Living longer doesn’t mean surrendering to chronic neck and back pain.
No big news: pain comes with aging. You may not be aware, however, how pain may lead us into a cycle that creates conditions for more injury and additional discomfort.
When we feel pain, we want to back off and stop moving. Of course we do. It’s a natural reaction; common wisdom. There are many other people whom I’ve met at my practice in Beverly Hills, CA who fell into the false sense of security that by “easing off” they can protect themselves from possible additional injury. They can’t help it, but when it comes to neck and back pain, backing away is the last thing they ought to do.
I’m not saying that everyone should behave like wrestlers and “fight through the pain.” I encourage awareness of pain, but I also want people to manage it, rather than allow it to manage us. The longer we rest and take it easy, the greater (not less) the risk becomes for additional injury. That’s why I call it the “cycle of pain.”
I encourage patients to find other ways to remain active. Like the elderly couple from Thousand Oaks who, despite hip and neck problems, continue their daily course of walking at least three to five miles a day and swim several laps in their pool, weather permitting. I have a patient who is a cyclist with two herniated cervical discs. Eventually, he’ll need surgery, but in the meantime, he still makes 40-60 mile rides but on a recumbent bike to protect his neck from further injury.
Of course, people want longevity with the highest quality of life possible. People want to delay surgery for as long as possible, but they also want to live pain-free, at least most of the time. Patients who follow my prescriptions and recommendations often can do these things. I also want them to be careful when they work through pain that comes with stiffness, but then seek care when they really need it. Again, we want to manage pain and not allow pain to manage us. I believe this is the way it can be done.
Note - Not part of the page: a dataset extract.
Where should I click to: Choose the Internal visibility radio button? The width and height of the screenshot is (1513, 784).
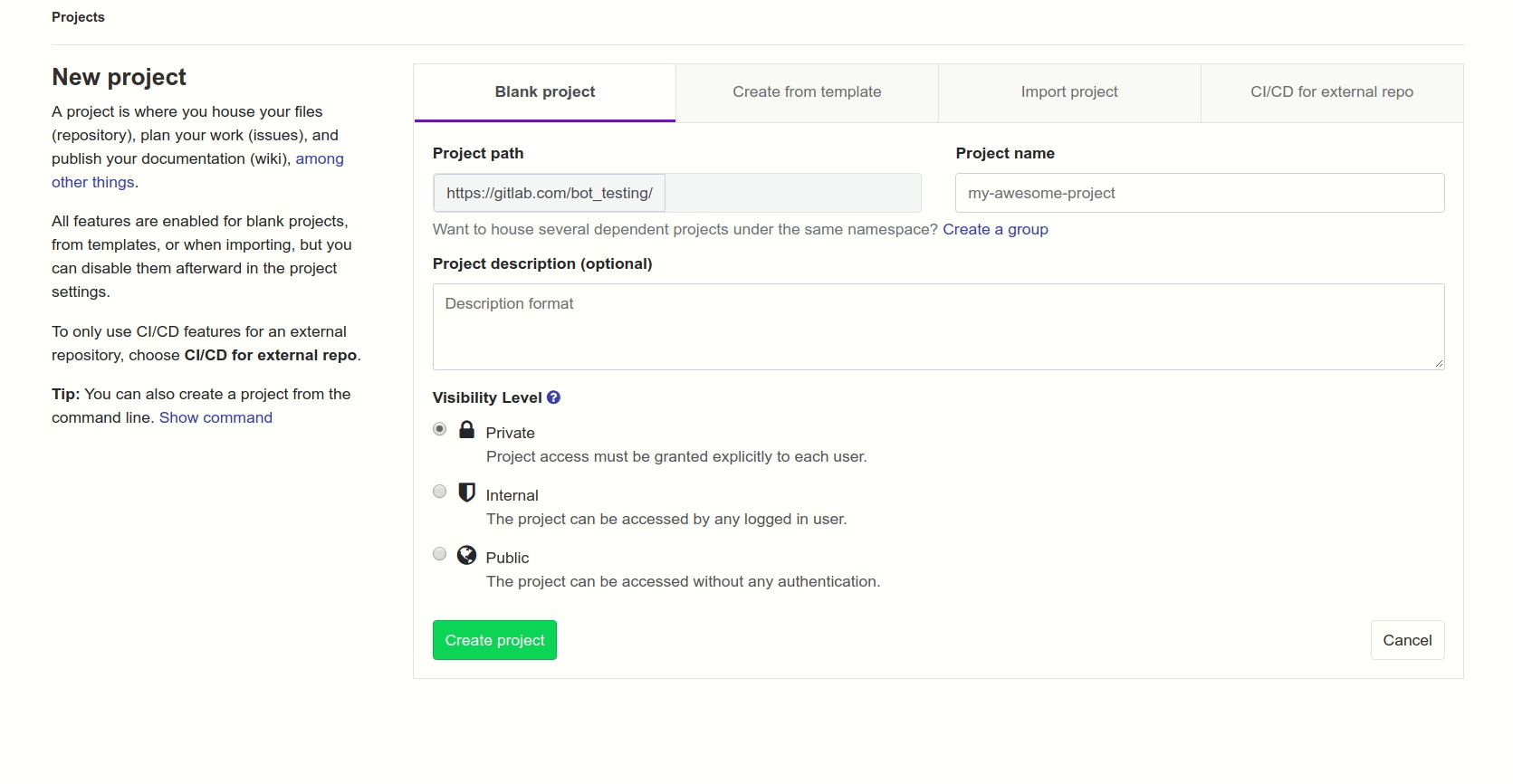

However, there’s another class of patient who is also on the cycle of pain. These are patients who have undergone a cervical (neck) spinal fusion and believing themselves “cured,” end up right back to where they started with another cervical disc failure and what they fear most: another fusion. In truth, if you are a fusion patient, you’ll be fine for a while. Many fusion patients re-engage their former lifestyles with no problem. But eventually, about six to seven years later, quite a few them experience what we call adjacent disc failure.
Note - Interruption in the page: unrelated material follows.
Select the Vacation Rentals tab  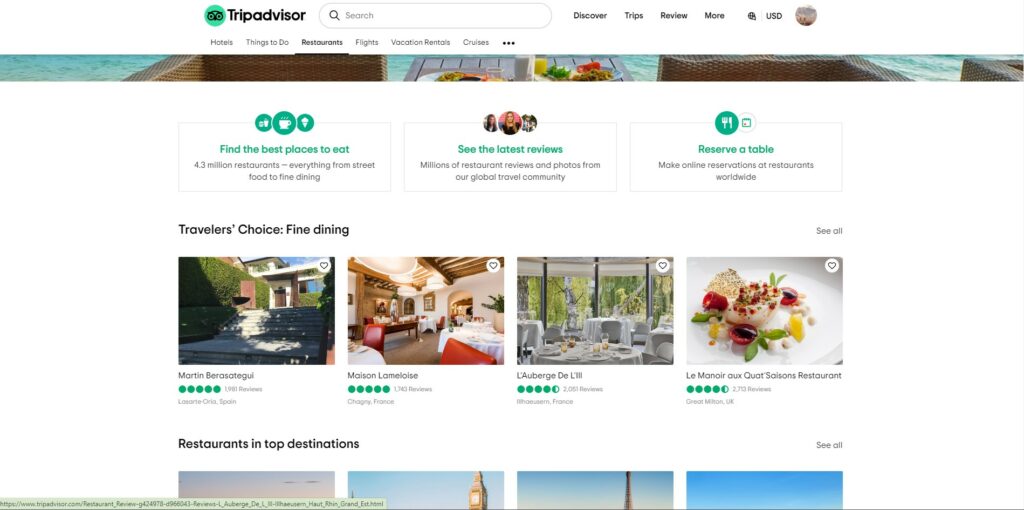pos(421,42)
If you imagine the spine and how it is constructed, you see the bundle of nerves (spinal cord) that run down the center of a column of bones called vertebra. The semi-flexible sponge-like discs between the bones maintain the structure of the column and prevent hyperextensions that could damage the spinal cord.
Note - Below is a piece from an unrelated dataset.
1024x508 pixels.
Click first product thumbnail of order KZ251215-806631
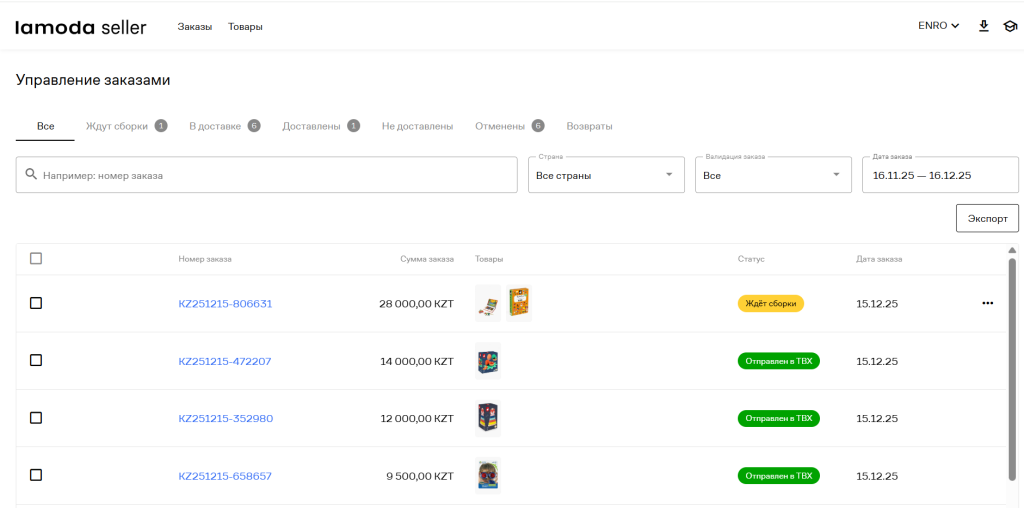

When discs are damaged or herniated, vertebra becomes misaligned. This leads to pinched nerves as the spinal column moves. To prevent pinching (nerve compression), surgeons may recommend fusion surgery for two or more of the vertebra. What this means is that they’ll surgically install steel rods and screws to prevent the vertebra from moving. A bone graft is added between the vertebra to cause them to grow into one solid bony structure.
Now, reimagine the column of bones in movement after two of the bones are fused. There’s an imbalance of pressure that’s communicated directly onto the discs above and below the fused level. The additional pressure is enough to cause subsequent herniation. This is an example of how adjacent disc failure, together with spinal fusion, perpetuates the cycle of pain.
As was the case in my cervical fusion and those of several of my patients, one fusion often—not always—leads to additional fusions. The cycle continues until either there are no more stress areas to fuse or the patient stops moving. Either way, it’s not a good situation to be in. Twenty years ago, fusion was our only option. Since 2007 in the U.S., surgeons can now replace herniated discs with artificial ones that will last more than 70 years, even with the imbalance of pressure from a fused level.
I’ve embarked on a campaign to not only promote the efficacy of artificial disc replacement surgery but also to advocate fusion reversals. The formal name of the procedure is “restorative motion surgery”–restoring movement that has been taken away by fusion. I’ve completed several such procedures on patients who have fusions that were done ten years ago or more. I’m successfully drilling out the bone grafts and replacing the fusions with artificial discs. With this advanced procedure, my goal is to remove patients from the cycle of pain permanently.
Restorative motion surgery is off-label. What that means is that the procedure, while not approved by the FDA, is allowed for surgeons who have the wherewithal to create customized treatments for their patients. I have the background that qualifies me for such a procedure: practicing neurosurgery for 25 years, a research clinician, and a member of the Cedars-Sinai Institute of Spinal Disorders in Los Angeles, CA. However, the most critical aspect of my care is a deep desire to give patients a better choice and a better future.